Thursday, December 8, 2011

Semester's End - December 2011

Tomorrow, we will hold Commencement here at Panola College, with 149 students walking across the stage. Their families will hoot and holler and celebrate this well-deserved accomplishment. Some of these graduates have worked two or three jobs while going to school. Others have juggled the responsibilities of job and family along with college courses. Some have struggled with long-term disabilities. Many pay their way through school with scholarships earned for their musical, fine arts or athletic talents. Non-traditional students have sat through classes with fellow students young enough to be their children. With all those differences, these people share the same goal -- they want to get a good education to better their lives. I remember the struggles -- emotional and financial -- that I experienced earning my bachelor's and then my master's degree. As a faculty member at Panola College, I am proud to have known these fine people. I will miss them when they go on in the spring to new jobs or to universities. Seeing their determination gives me hope for the future of this country. Congratulations, graduates!
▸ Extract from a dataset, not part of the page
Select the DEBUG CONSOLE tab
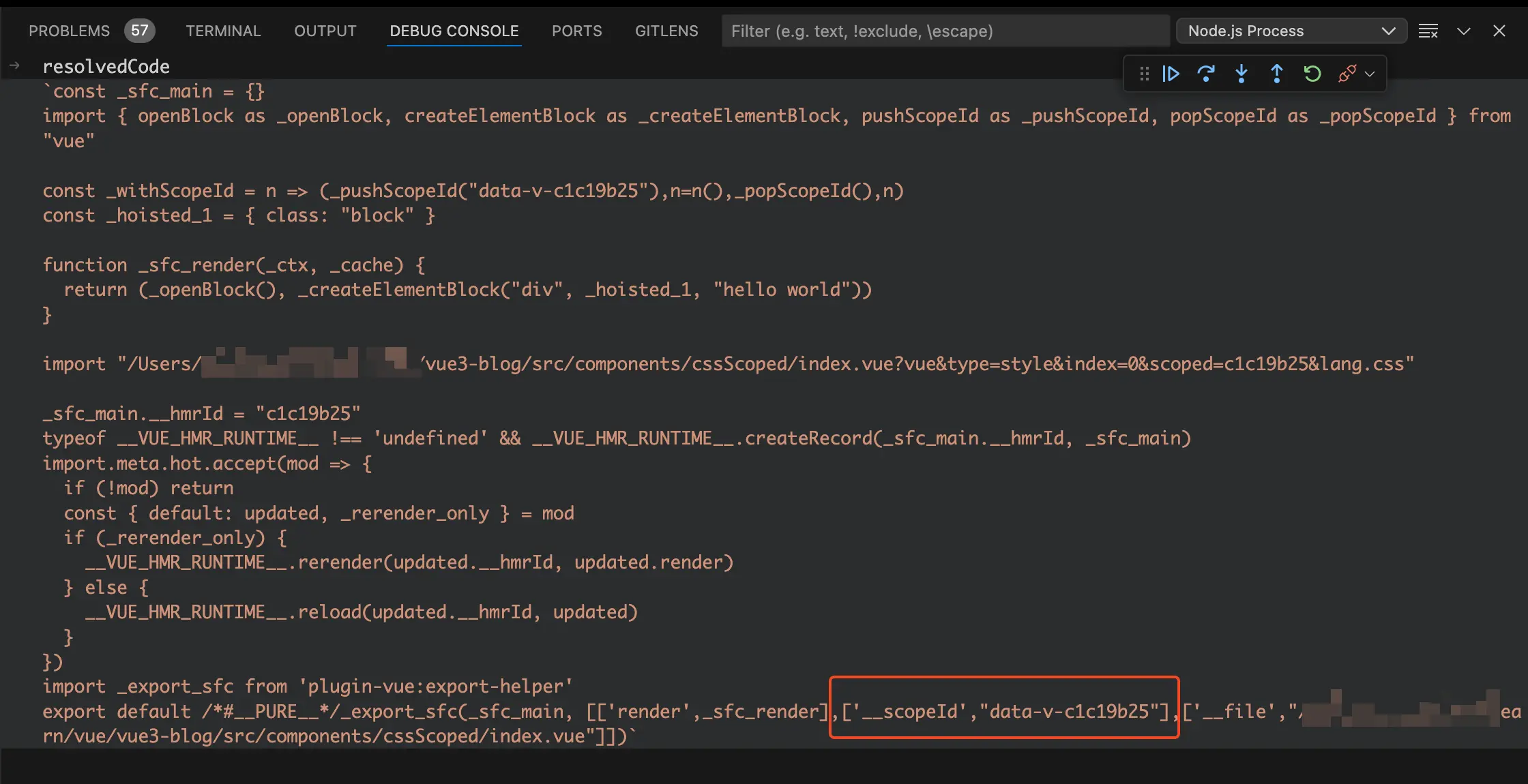This screenshot has width=1528, height=784. 454,30
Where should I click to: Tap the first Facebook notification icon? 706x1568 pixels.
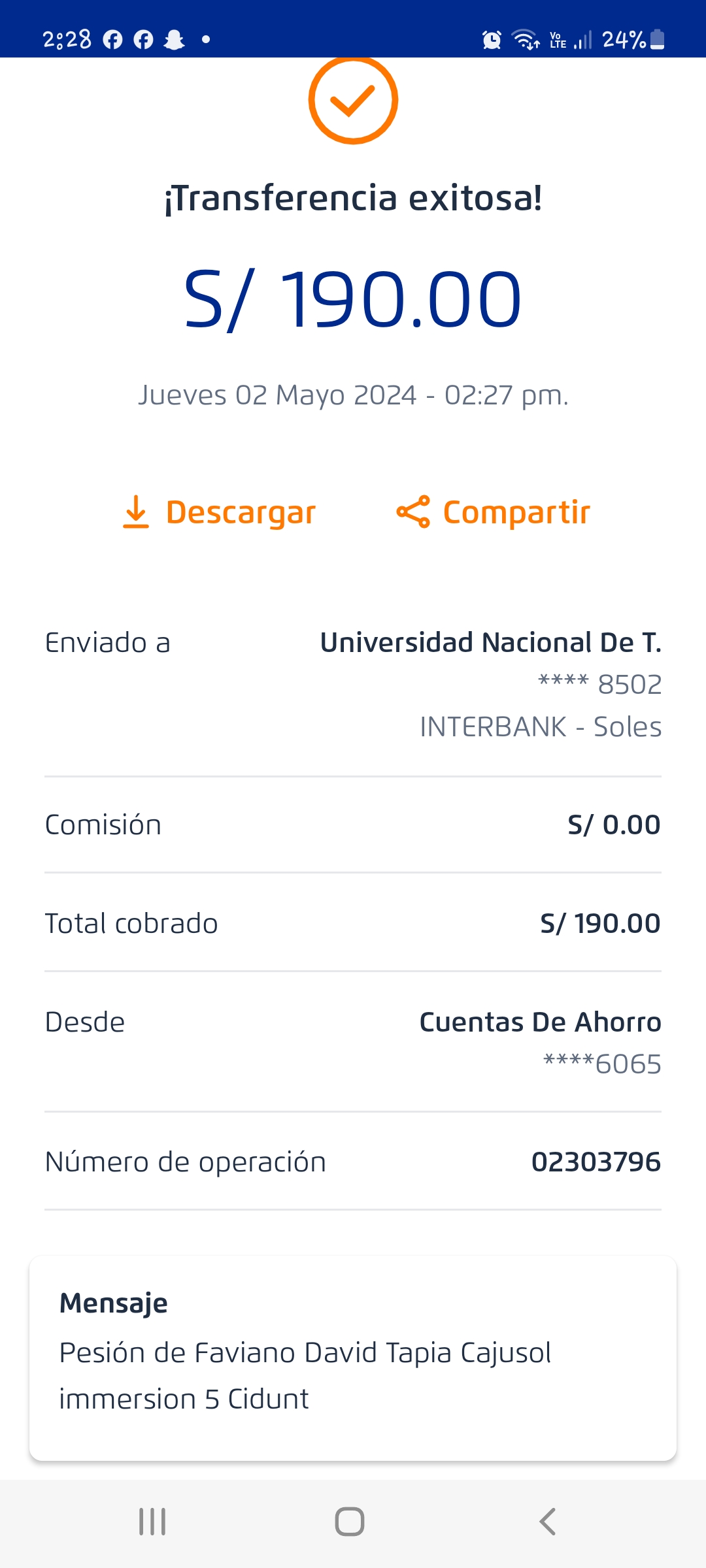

Tuesday, November 22, 2011

Peach cobbler, dressing and other delights

Thanksgiving and Christmas always make me miss my Mama -- not just because of her homemade chicken and dressing, peach cobbler and banana pudding. I miss walking into her house and breathing in all those wonderful, mingled scents of the holidays. As long as she was alive, we gathered wherever she was, because Mama was home. Yesterday, as Mike and Clint ate the last of the apple pie I had purchased for Thanksgiving (two more days away!), I said I would have to go buy another one. Clint said, "No Mama. We will have something better, like maybe a homemade peach cobbler." I guess my Mama will be with us in spirit this holiday season, and I hope she'll be looking over my shoulder as I try to make a peach cobbler nearly as good as hers. She will be whispering these words, "Add a little more sugar and a little more butter. Maybe a little more." And now I realize that I have become "home" for my boys. I just hope I can live up to the standard set by the best.